Vous contestez les estimations de trafic de Réseau ferré de France ?
Oui énormément. C’est une étude diligentée par la commission du débat public qui le dit. Le bureau d’études suisse qu’elle a mandaté dit que les chiffres du frêt avancés sont trop optimistes et doivent être revus à la baisse. C’est fondamental car ce sont eux qui justifient la création d’une ligne nouvelle pour RFF. Pour arriver au chiffre de 13 millions de tonnes de marchandises transitant par Hendaye en 2020, ce qui implique un trafic de 20 millions de tonnes à Bordeaux, il faudrait être fin 2010 à 8 millions de tonnes. Alors que nous enregistrons le trafic est au plus bas depuis 30 ans, soit 1,6 millions de tonnes.
La ligne nouvelle ne serait donc pas nécessaire ?
Nous maintenons que pour le Pays Basque, mais c’est aussi vrai ailleurs au sud ou au sud est de Bordeaux, il y a la place pour le frêt , les TER et les trains à grande vitesse sur la même voie. Pour Hendaye Bayonne, nous avons 264 trains de capacités quotidienne et nous accueillons une cinquantaine de trains aujourd’hui. Même à dix millions de tonnes de frêt soit 5 fois plus qu’aujourd’hui, les lignes existantes répondent aux besoins.
La grande vitesse ferroviaire irrigue toute la France. Pourquoi, au fond, devrait-elle s'arrêter à Bordeaux ?
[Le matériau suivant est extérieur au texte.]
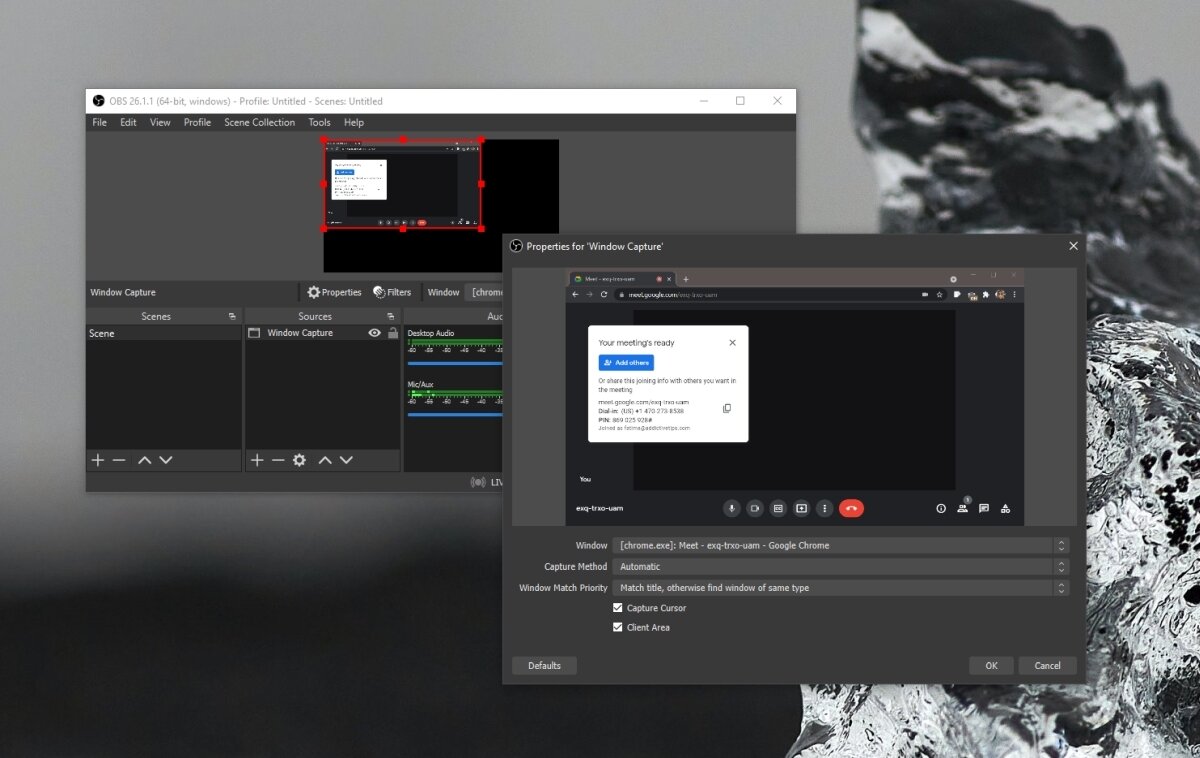Open the Scene Collection menu
This screenshot has height=758, width=1200.
tap(259, 122)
La grande vitesse ferroviaire est morte aujourd’hui. Nous sommes à la fin du modèle TGV. En terme d’aménagement du territoire la grande vitesse est une aberration. Elle va favoriser les grandes métropoles européennes et affaiblir le reste du territoire. Voyez le gigantisme de l’Opération d’intérêt national Euratlantique et son projet 30.000 êtres carrés de bureaux par an pendant 15 ans et la nouvelle ambition métropolitaine bordelaise d’un million d’habitants. Il n’y aura pas de magie. Les populations et les emplois de Bayonne, de Mont de Marsan, de Dax, d’Agen ou d’Angoulême vont être aspirés demain par la métropole bordelaise. Même Toulouse est aujourd’hui inquiète de l’essor bordelais. C’est pourquoi Martin Malvy met autant de conditions à son engagement financier. Le défaut majeur du modèle TGV est qu’il assèche le territoire autour des métropoles. Parfois même les métropoles ne sont pas gagnantes avec la grande vitesse comme Reims, aujourd’hui desservie, et qui rencontre que peu de succès économique. Les lignes à grande vitesse sont de surcroît plus coûteuses à entretenir que les lignes classiques tout en accueillent moins de trains. Elles sont donc moins performantes alors que les investissements initiaux sont colossaux.
Un récent sondage, commandé par Réseau Ferré de France, indique que 89 % des habitants du Sud Ouest sont favorables au TGV au delà de Bordeaux. Ne craignez vous pas d’être minoritaire tandis que la majorité silencieuse de la population espère le TGV comme un élément de modernité ?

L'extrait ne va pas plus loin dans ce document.